• **Exercise prompt**
The records that follow are to be repeated exactly, with no pictures carried over.

• **Record set**

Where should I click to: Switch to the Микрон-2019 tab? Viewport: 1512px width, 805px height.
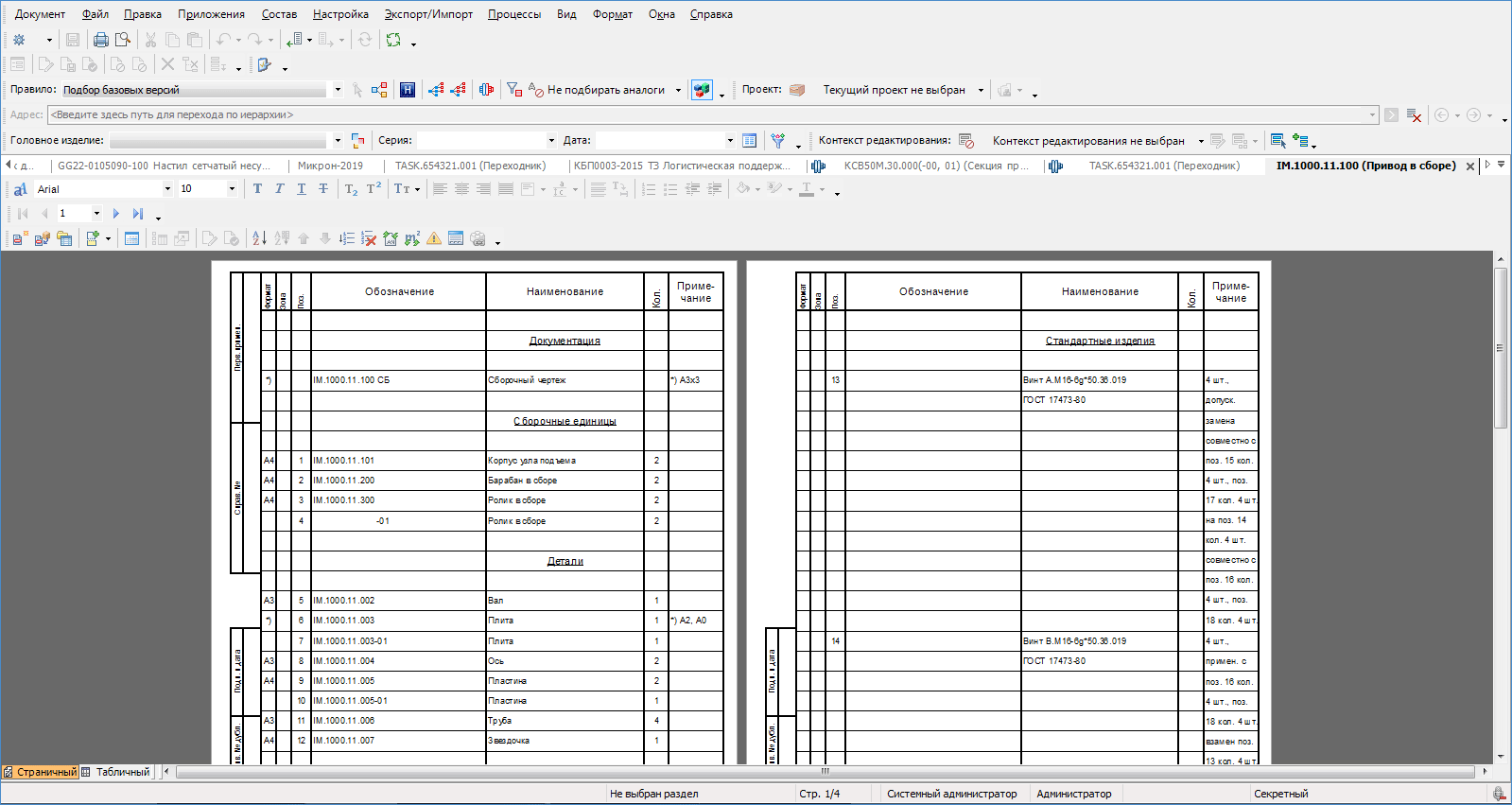click(x=330, y=166)
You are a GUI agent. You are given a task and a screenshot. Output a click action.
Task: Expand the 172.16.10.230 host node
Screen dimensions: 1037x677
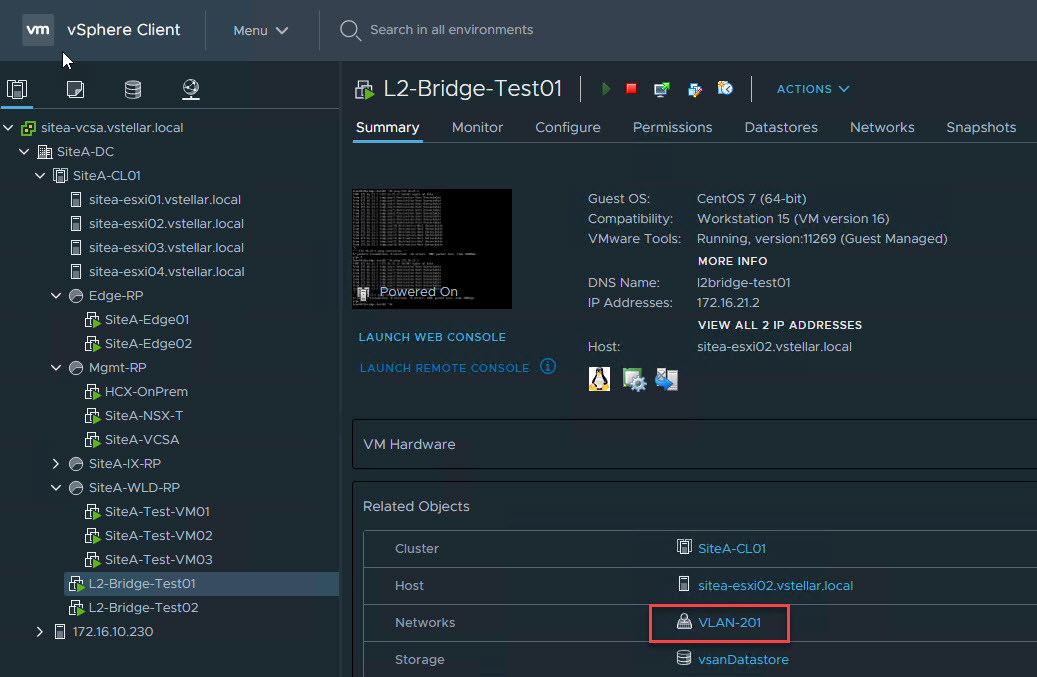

• **Output of the exercise**
Where should I click to: Switch to the Микрон-2019 tab? Viewport: 1512px width, 805px height.
click(x=330, y=166)
You are a GUI agent. You are given a task and a screenshot. Output a click action.
Task: Expand the 172.16.10.230 host node
Screen dimensions: 1037x677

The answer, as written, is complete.